WHAT THIS TASK INVOLVES:
Copy word for word the lines in the records below, starting at the line with "You are a computer-use" and ending at the line with "671x1287 pixels.". Skip the pictures.

DATA TO EXAMINE:

BEGIN

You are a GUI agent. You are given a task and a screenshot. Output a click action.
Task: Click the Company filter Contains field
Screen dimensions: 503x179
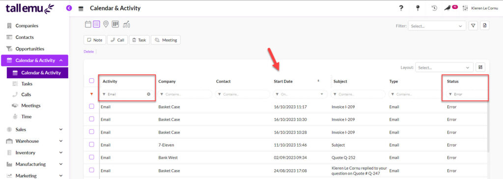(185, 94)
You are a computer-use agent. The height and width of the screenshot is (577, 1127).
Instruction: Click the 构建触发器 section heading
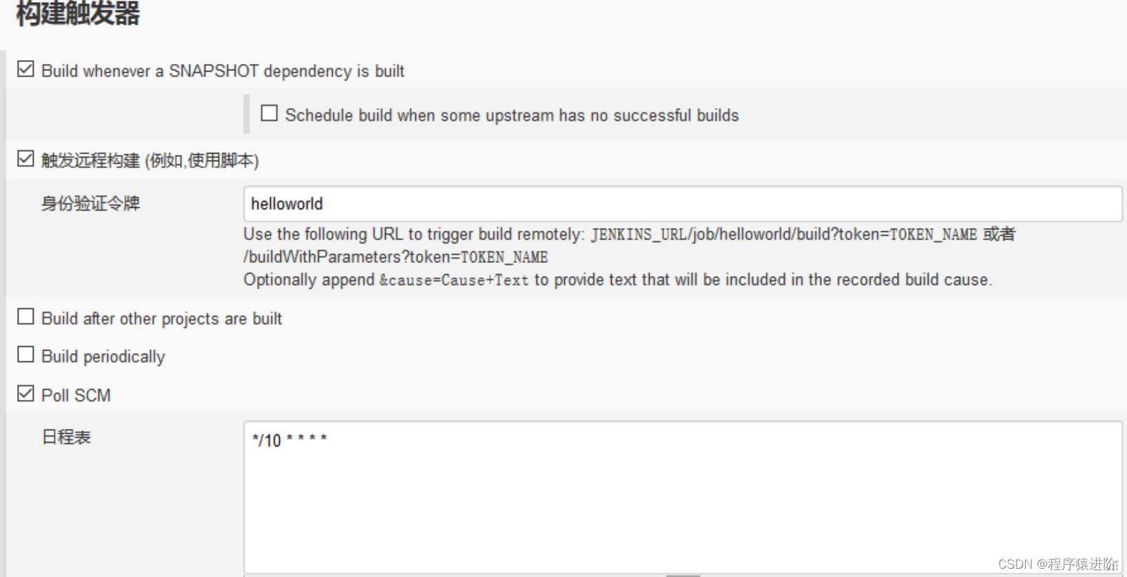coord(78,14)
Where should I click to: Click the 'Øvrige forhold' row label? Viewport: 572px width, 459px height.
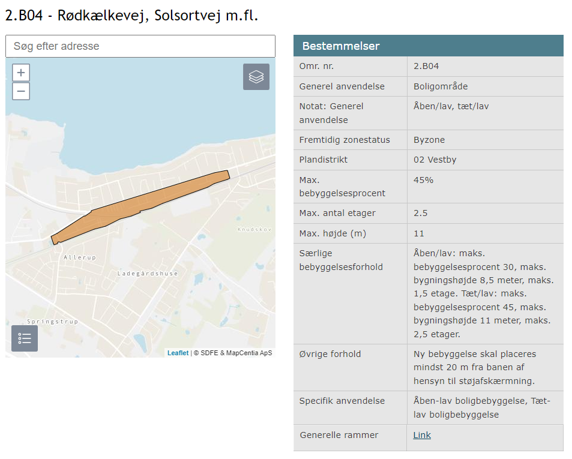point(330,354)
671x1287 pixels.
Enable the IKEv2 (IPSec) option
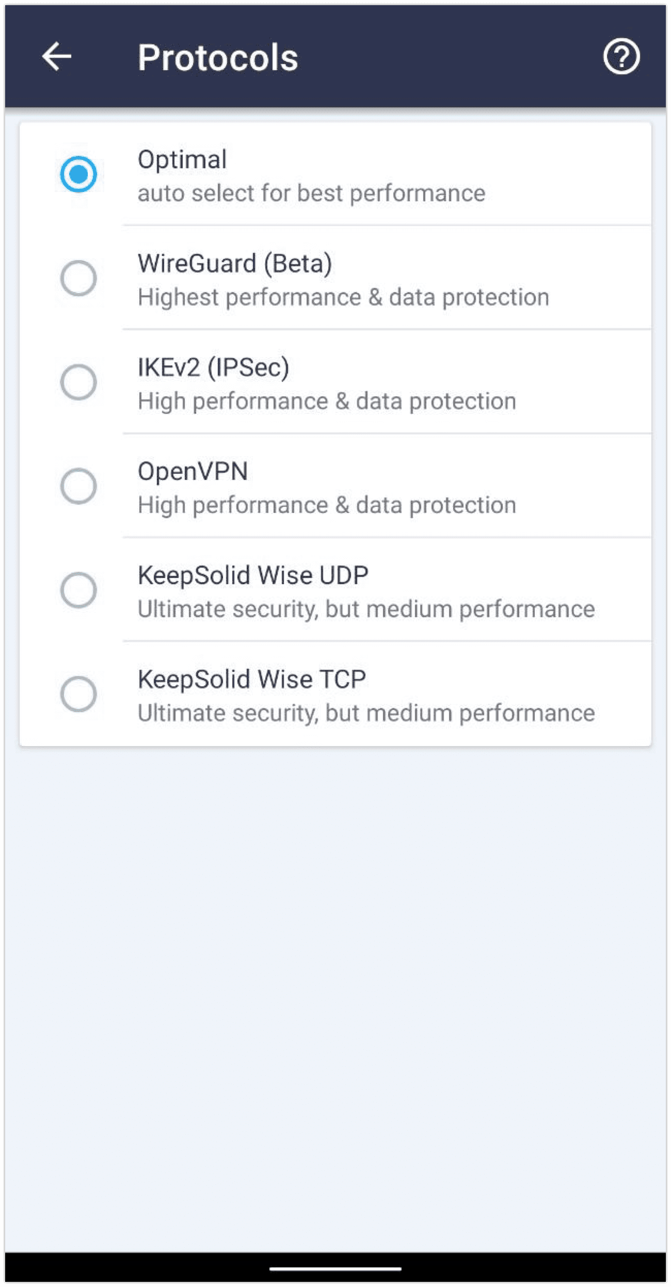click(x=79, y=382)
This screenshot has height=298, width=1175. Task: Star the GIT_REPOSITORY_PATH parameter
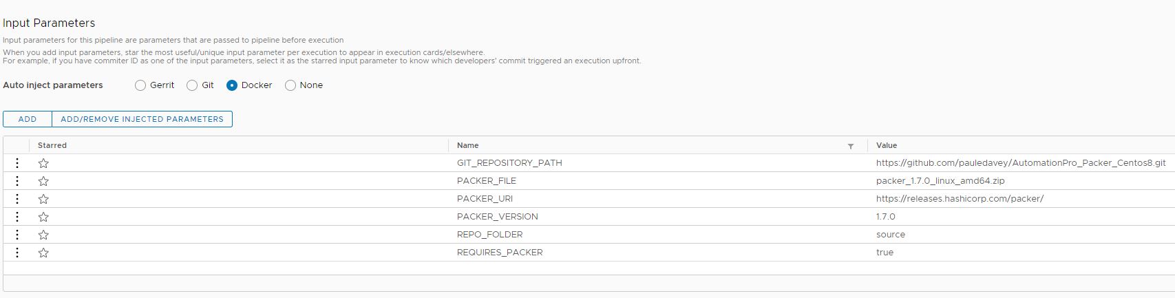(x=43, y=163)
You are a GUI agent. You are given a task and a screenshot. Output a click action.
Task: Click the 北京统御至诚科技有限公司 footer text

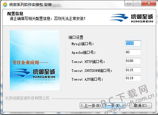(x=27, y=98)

END
BEGIN

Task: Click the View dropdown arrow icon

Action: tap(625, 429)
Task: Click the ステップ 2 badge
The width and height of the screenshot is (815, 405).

END

FINISHED EXERCISE:
You are a computer-use agent. The height and width of the screenshot is (577, 1127).
Instruction: Click the 构建触发器 section heading
coord(78,14)
Where should I click to: Click the 'Øvrige forhold' row label? Viewport: 572px width, 459px height.
point(330,354)
671x1287 pixels.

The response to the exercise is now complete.